Given text:
^^^^
Employment counselors say education is still a good field for jobs, as well as new jobs in security and jobs relating to foreclosures. And if all else fails, there are always temp jobs or seasonal work available.

Many experts advise, especially to young people, to float their résumés everywhere. That is, unless the résumé is full of errors or misspellings. Counselors recommend double-checking everything before sending to potential employers, to use the Internet as a tool but not the only job-seeking resource, to be businesslike and follow up on everything.

Where does that leave you?
Judy Office, who runs the Blue Ash-based personal and professional coaching business Inner Summit (www.innersummit.com), tells some clients to turn off the news, which is full of negativity, in order to keep from getting depressed about the dismal job market.

“It’s not that you remain ignorant,” she says. “But know you have confidence in yourself.”

The key component in landing a dream job or reinventing yourself into a career you want is to identify your strengths and do more than settle for anything. Determine what you love to do and focus on that.
^^^^
Data shown:
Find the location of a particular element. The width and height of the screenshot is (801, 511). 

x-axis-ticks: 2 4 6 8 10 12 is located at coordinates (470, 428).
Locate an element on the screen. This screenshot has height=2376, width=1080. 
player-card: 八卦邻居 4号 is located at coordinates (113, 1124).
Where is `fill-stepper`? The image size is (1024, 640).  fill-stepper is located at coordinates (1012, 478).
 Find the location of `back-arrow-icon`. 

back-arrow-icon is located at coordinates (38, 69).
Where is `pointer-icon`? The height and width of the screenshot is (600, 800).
^^^^
Requirement 1:
List each step that counselors recommend in the sentence beginning "Counselors recommend" in the job-seeking advice text.
Requirement 2:
According to the job-seeking advice text, what does Judy Office tell some clients to turn off?
Requirement 3:
From the job-seeking advice text, extract the passage starting at "Employment counselors say" and ending at "that leave you?".
None of the lines is needed for this work.

Exercise output 1:
- Double-check everything before sending to potential employers
- Use the Internet as a tool, but not as the only job-seeking resource
- Be businesslike
- Follow up on everything

Exercise output 2:
The news.

Exercise output 3:
Employment counselors say education is still a good field for jobs, as well as new jobs in security and jobs relating to foreclosures. And if all else fails, there are always temp jobs or seasonal work available.

Many experts advise, especially to young people, to float their résumés everywhere. That is, unless the résumé is full of errors or misspellings. Counselors recommend double-checking everything before sending to potential employers, to use the Internet as a tool but not the only job-seeking resource, to be businesslike and follow up on everything.

Where does that leave you?